Upcoming Appearances Through July

One week warning: I will be reading from Darkened Blade at 7pm on April 28 at Barnes & Noble in Roseville MN

I will be at the Lafayette IN Barnes and Noble on May 2nd from 1:00pm-3:00pm.

I will be at Uncle Hugo’s in Minneapolis on Saturday May 9th at 1:00 PM.

On May 28 I will be giving a keynote speech followed by a signing at the Computer & Writing Conference at the University of Wisconsin Stout at 11:45 am.

I will be at the 4th Street Fantasy Con June 26-28 in Minneapolis MN.

Finally, I will be at CONvergence in Bloomington MN July 2-5.

CONvergence 2009 GoH Report

CONvergence 2009 day 1 (W) Kelly’s Con Report

I’m going to break my con report across multiple days because it was a really experience dense con for me. 2014 edited to add: I have compiled it back into one post for the reblogging project.

(Stored data entries)
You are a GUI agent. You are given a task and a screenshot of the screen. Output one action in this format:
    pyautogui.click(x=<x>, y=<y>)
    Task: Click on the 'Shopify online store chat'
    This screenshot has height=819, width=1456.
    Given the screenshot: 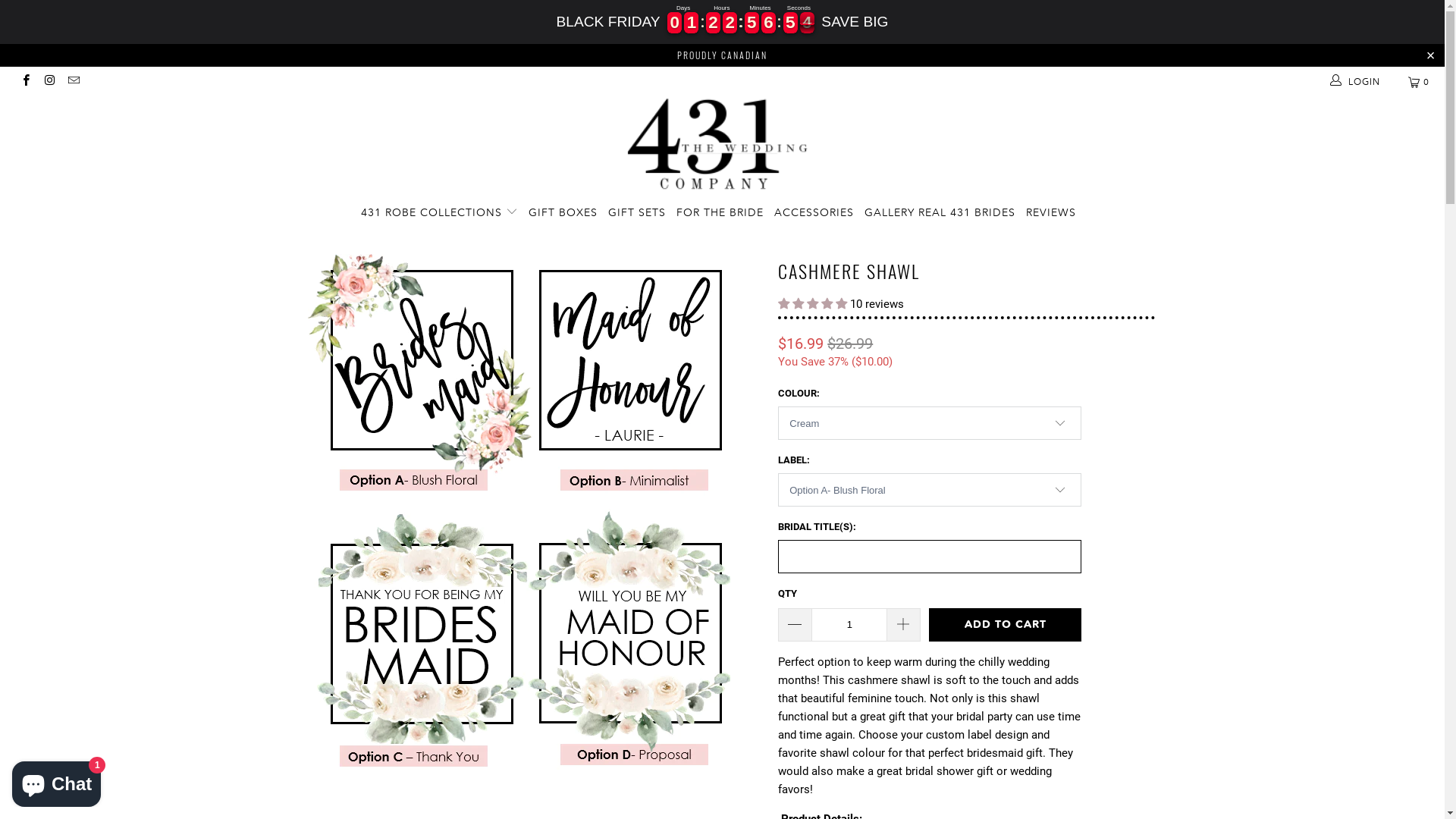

● Given exercise 1
Translate this sentence from the upcoming appearances post into Spanish: "I will be at Uncle Hugo’s in Minneapolis on Saturday May 9th at 1:00 PM."
● Given exercise 2
Pick up the post on upcoming appearances and the CONvergence report after its final sentence and keep writing.

● Final result 1
Estaré en Uncle Hugo’s en Minneapolis el sábado 9 de mayo a la 1:00 p. m.

● Final result 2
Packing and the drive in

Getting everything we needed for GoHing at a 4 day convention into the Smart was a fun challenge. It was also really cool to drive the brand new micro-car in to the convention. It was the last time I was allowed to drive for the weekend as both Laura and I were concerned that I would be too distracted once things got going.

Arrival

Laura and I arrived on Wednesday evening and were met by Mandy Temple who gave us our room keys in the club floors of the north tower. We unloaded and grabbed some snacks at the club lounge then checked the room out–pausing periodically to look down at the Smart and squee. After unpacking we headed down to the pre-con reception.

Reception

The reception was a big informal event with snacks and drinks and fabulous cake.

I met up with my guest liaisons there, Lisa and Jenn who had signed up for the task of making sure I made it to all my programming and generally catering to my every whim as a GoH, tasks at which they excelled. I also met liaisons Anton and Megan, and Mandy’s husband Mark. I met several of the others as well but the six named here are the ones who primarily took care of Laura and I. The liaison corps is incredible and we were pretty much treated like royalty for the duration of our stay with the con, though I am perhaps a bit too midwestern to revel in it as much as I should have.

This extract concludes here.